In order to allow the luminance obtaining portion 200 to correctly measure luminance of light emitted from the organic EL panel 3 from the front side of the organic EL panel 3, for example, the luminance obtaining portion 200 is fixedly installed on a given base, and the image display device 1B is fitted with a given groove portion provided in the base. Accordingly, configuration is preferably made so that a positional relationship between the luminance obtaining portion 200 and the organic EL panel 3 meets a predetermined setting condition.

FIG. 11 is a block diagram showing a functional structure of the adjustment system 700B which adjusts the image display device 1B according to Modification 3. Here, like reference symbols are used to denote the structure similar to that of the embodiment described above, and description thereof will be omitted. Note that in Modification 3, the recognizing portion is luminance recognizing portions 10RB, 10GB and 10BB, integrating portions 20RB, 20GB and 20BB, a predicted value obtaining portion 30B and a storing portion 500B.

The adjustment system 700B includes a control portion 2B, the organic EL panel 3, a luminance obtaining portion 200, the power supply circuit 5, the X driver Xd, the Y driver Yd and a storing portion 500B.

The storing portion 500B stores a data table (table) TB indicating a relationship between the pixel values Dr, Dg and Db and luminance. This table TB may store a value, which is obtained through actual measurement using a luminance meter or the like, as an initial value in advance in association with, for example, the pixel values Dr, Dg and Db.

In the control portion 2B, a predetermined program stored in the ROM or the like is executed, whereby various functions or operations are executed.

Specifically, the luminance recognizing portions 10RB, 10GB and 10BB receive image data in which values (that is, pixel values) indicated by data signals of respective colors corresponding to the respective pixels are Dr, Dg and Db, and refer to the table TB, to thereby recognize luminances Pr, Pg and Pb corresponding thereto, respectively. More specifically, the luminance recognizing portion 10RB recognizes the luminance Pr corresponding to the pixel value Dr of red color. The luminance recognizing portion 10GB recognizes the luminance Pg corresponding to the pixel value Dg of green color. The luminance recognizing portion 10BB recognizes the luminance Pb corresponding to the pixel value Db of blue color.

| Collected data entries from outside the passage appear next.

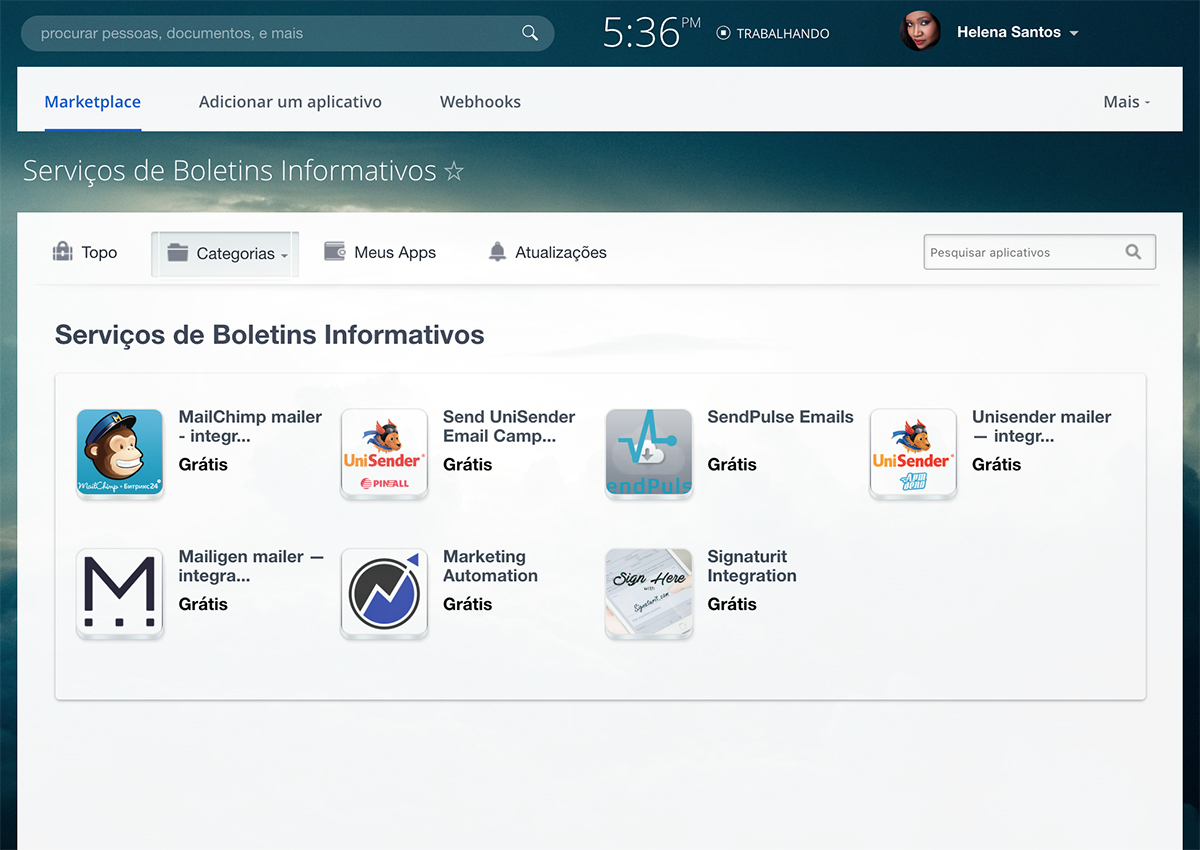Focus the Pesquisar aplicativos search field
Image resolution: width=1200 pixels, height=850 pixels.
pyautogui.click(x=1020, y=252)
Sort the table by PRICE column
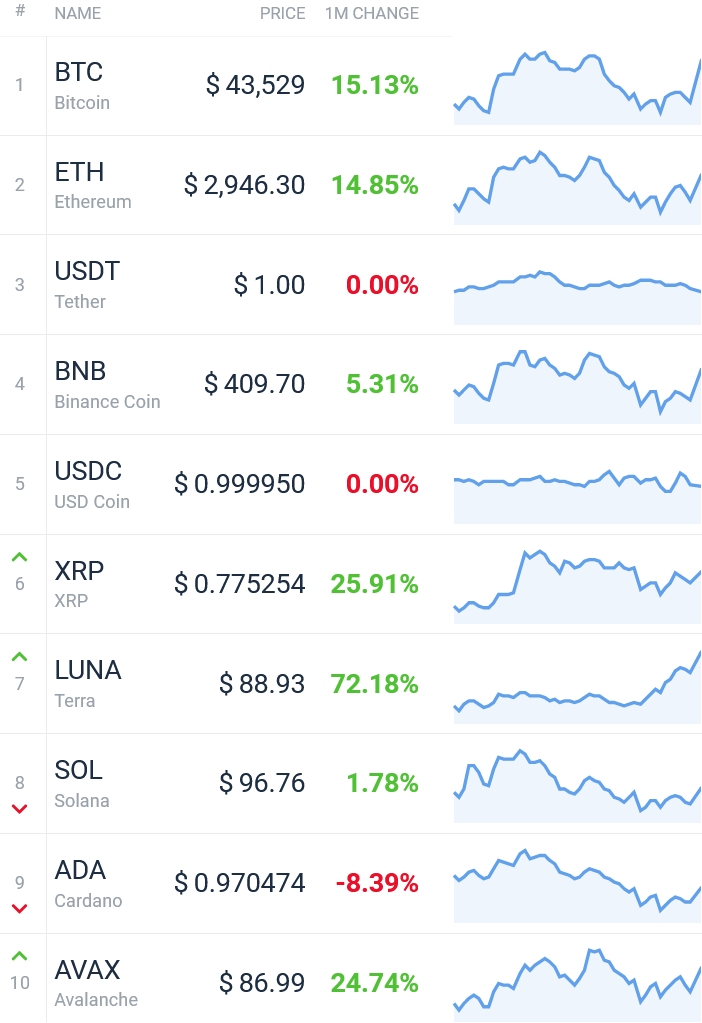702x1023 pixels. [x=282, y=13]
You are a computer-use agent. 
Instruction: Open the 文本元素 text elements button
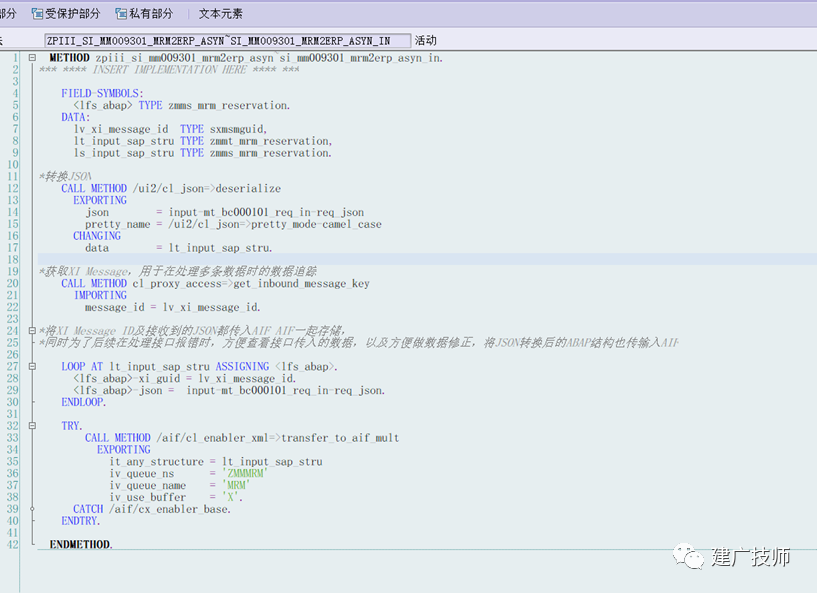pyautogui.click(x=220, y=14)
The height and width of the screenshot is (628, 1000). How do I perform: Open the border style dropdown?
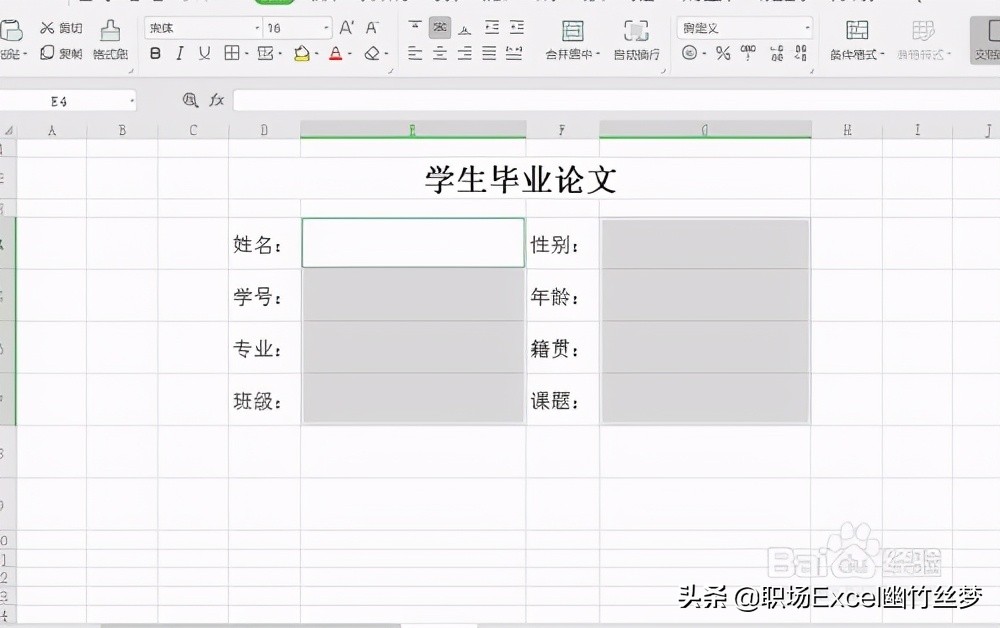[247, 54]
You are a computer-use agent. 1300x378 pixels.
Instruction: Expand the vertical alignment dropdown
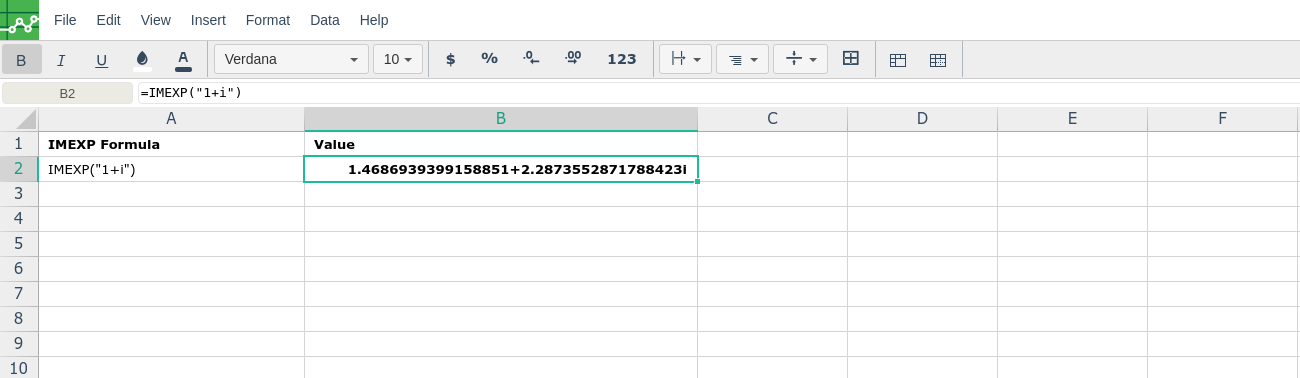click(800, 59)
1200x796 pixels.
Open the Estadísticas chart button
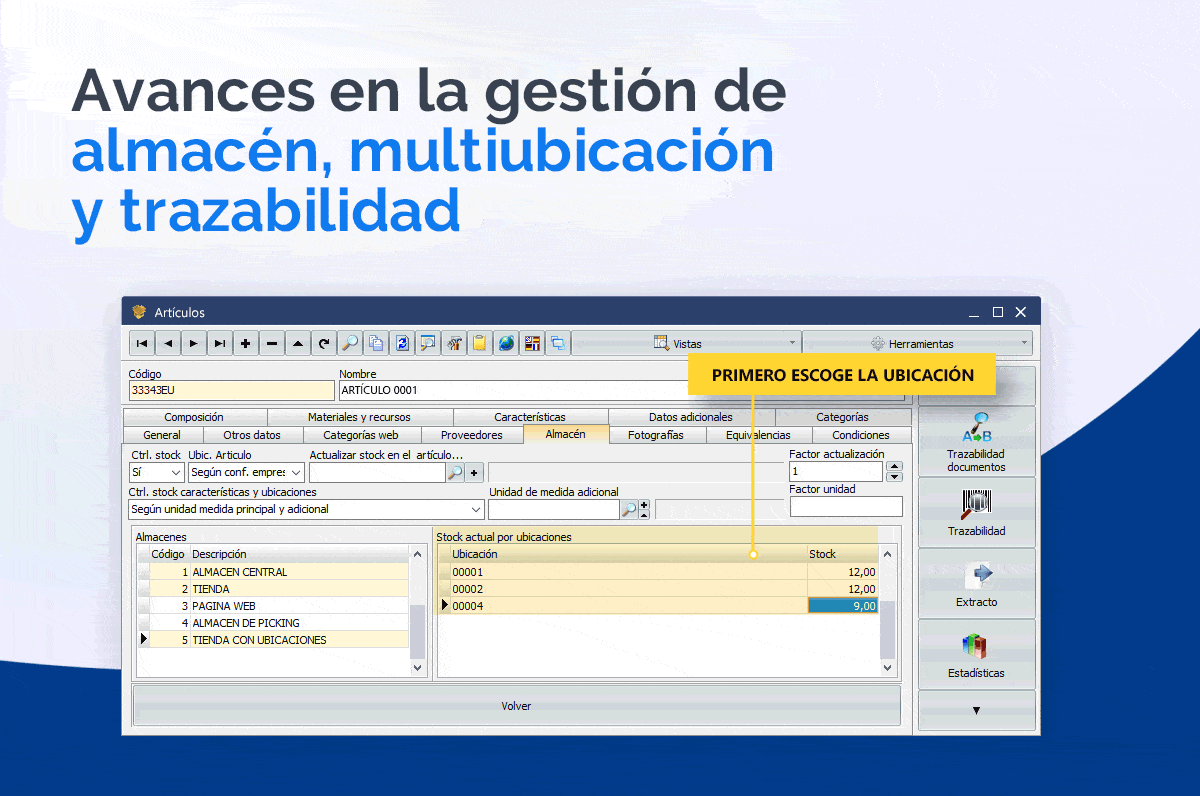pyautogui.click(x=976, y=654)

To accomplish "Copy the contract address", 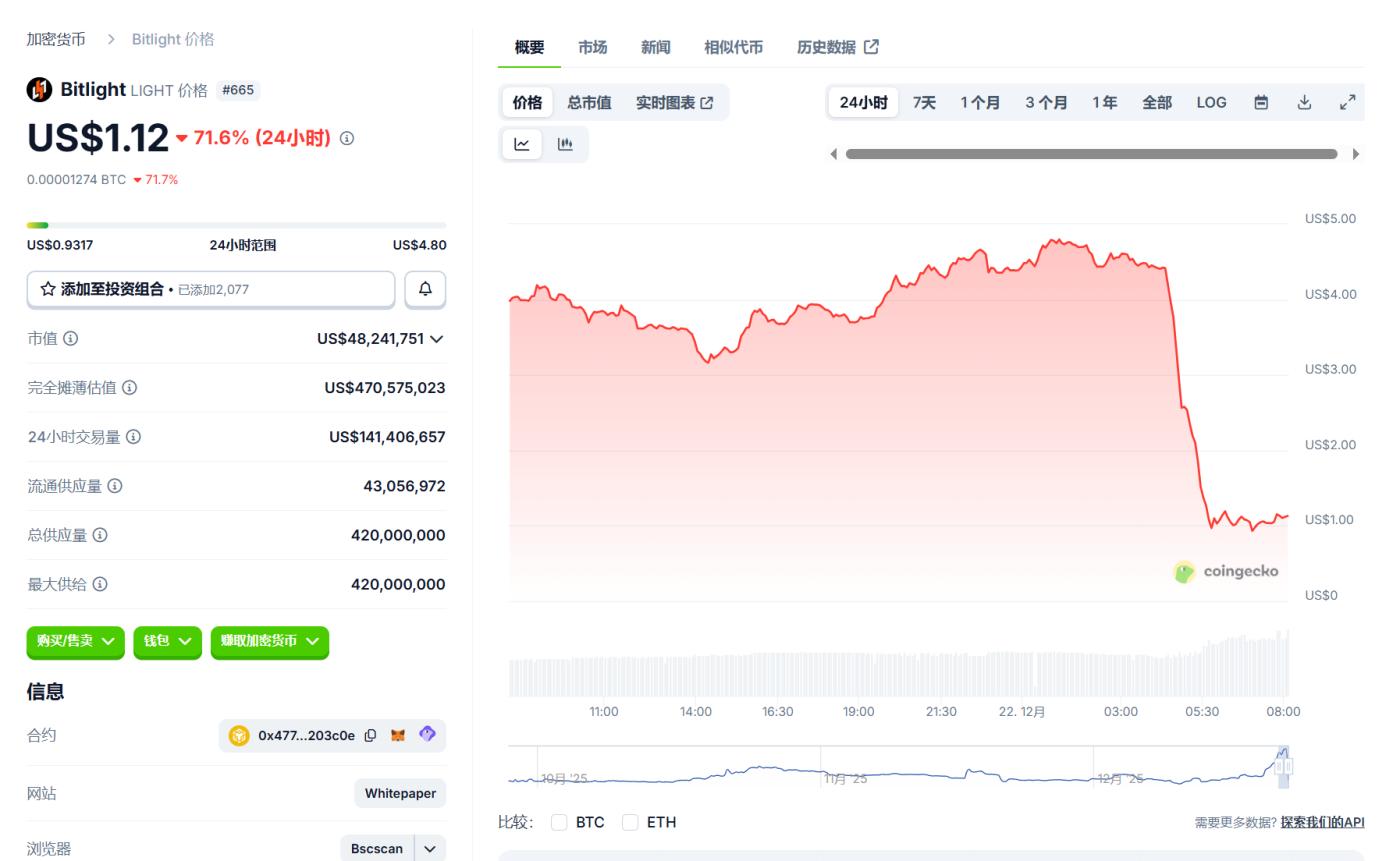I will (x=371, y=736).
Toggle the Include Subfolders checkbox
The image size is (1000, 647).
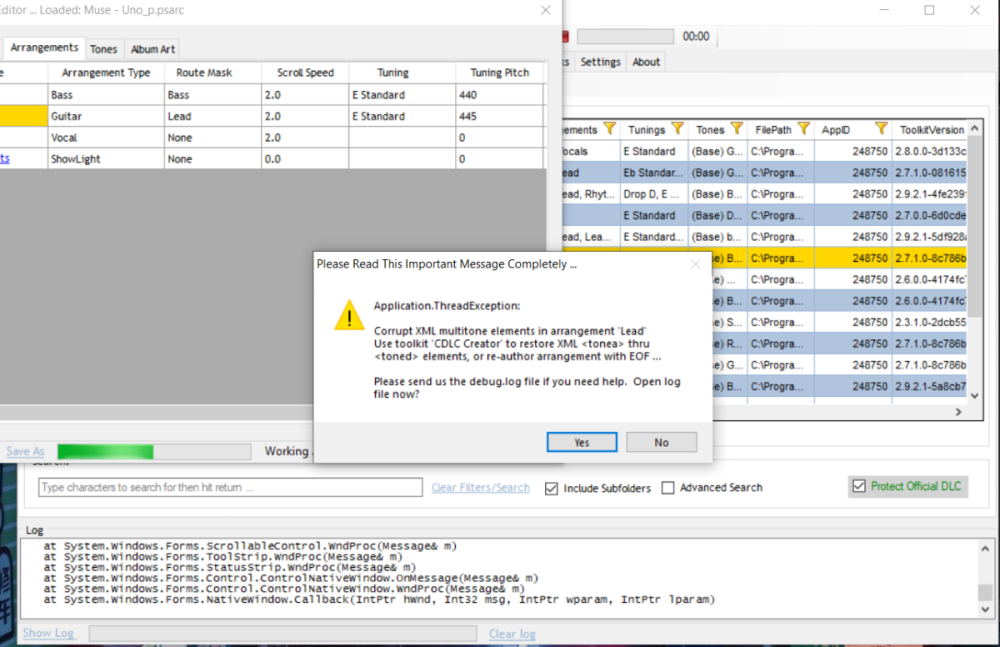(552, 488)
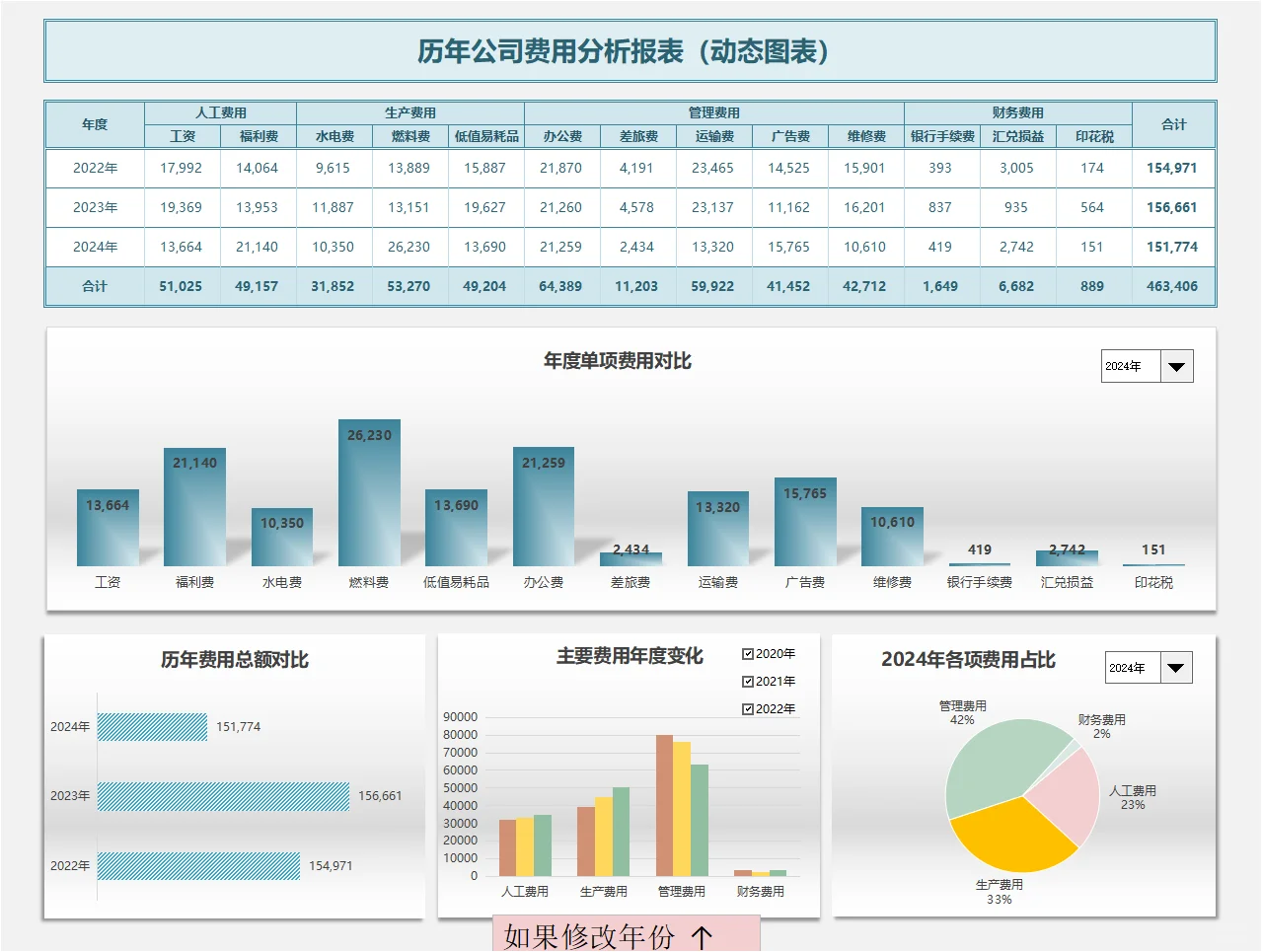Click the chart title 主要费用年度变化
This screenshot has height=952, width=1262.
point(631,655)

The integrating portions 20RB, 20 GB and 20BB perform cumulative addition on the luminances Pr, Pg and Pb recognized by the luminance recognizing portion 10RB, 10GB and 10BB by the number of pixels of the organic EL panel 3 for each color. More specifically, the integrating portion 20RB calculates an integrated value SumPr of luminance of red color. The integrating portion 20GB calculates an integrated value SumPg of luminance of green color. The integrating portion 20BB calculates an integrated value SumPb of luminance of blue color.

The predicted value obtaining portion 30B adds the integrated values SumPr, SumPg and SumPb together, to thereby recognize (obtain) a predicted value (hereinafter, also referred to as “predicted luminance”) of luminance of light emitted from the organic EL panel 3.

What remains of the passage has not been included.